Web Shell (T1505.003) is a MITRE ATT&CK technique associated with Persistence. Adversaries may backdoor web servers with web shells to establish persistent access to systems.
Attackers use Web Shell because it provides a reliable way to advance their objective within the Persistence tactic, often with a favorable balance of impact versus detectability on Linux, macOS, Network Devices, Windows environments. Defenders should assess this behavior in the context of the affected platform and adjacent activity rather than treating it as a standalone indicator.
Adversaries may backdoor web servers with web shells to establish persistent access to systems. A Web shell is a Web script that is placed on an openly accessible Web server to allow an adversary to access the Web server as a gateway into a network. A Web shell may provide a set of functions to execute or a command-line interface on the system that hosts the Web server.(Citation: volexity_0day_sophos_FW)
In addition to a server-side script, a Web shell may have a client interface program that is used to talk to the Web server (e.g. China Chopper Web shell client).(Citation: Lee 2013)
No universal command represents Web Shell. Capture the exact command line, arguments, parent process, account, host, and execution time from the investigated environment; do not operationalize unverified examples.
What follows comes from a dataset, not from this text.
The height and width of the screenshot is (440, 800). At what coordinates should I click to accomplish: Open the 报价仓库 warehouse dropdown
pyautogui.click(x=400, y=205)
| Event ID | Log Channel | What It Indicates |
|---|---|---|
| Environment-specific | Relevant Windows channel(s) | Correlate authentication, process, object-access, and configuration events with the observed execution context. |
| Sysmon Event ID | Name | Why It's Relevant Here |
|---|---|---|
| Environment-specific | Validate configured telemetry | Use process, network, file, registry, DNS, or image-load telemetry only when relevant and enabled. |
No MITRE detection guidance published for this technique.
Relevant ATT&CK Data Sources: N/A
A universal Sigma rule would create unreliable results because this technique has no single guaranteed observable. Build detection logic from a documented behavior and supported data source, scope it to the affected platform, and validate it against benign administrative activity before deployment.
Start with the data sources named in the detection section. Scope searches by asset, identity, and time window; correlate the primary behavior with preceding access and subsequent actions. A portable query is intentionally not provided where the technique lacks a universal schema or observable.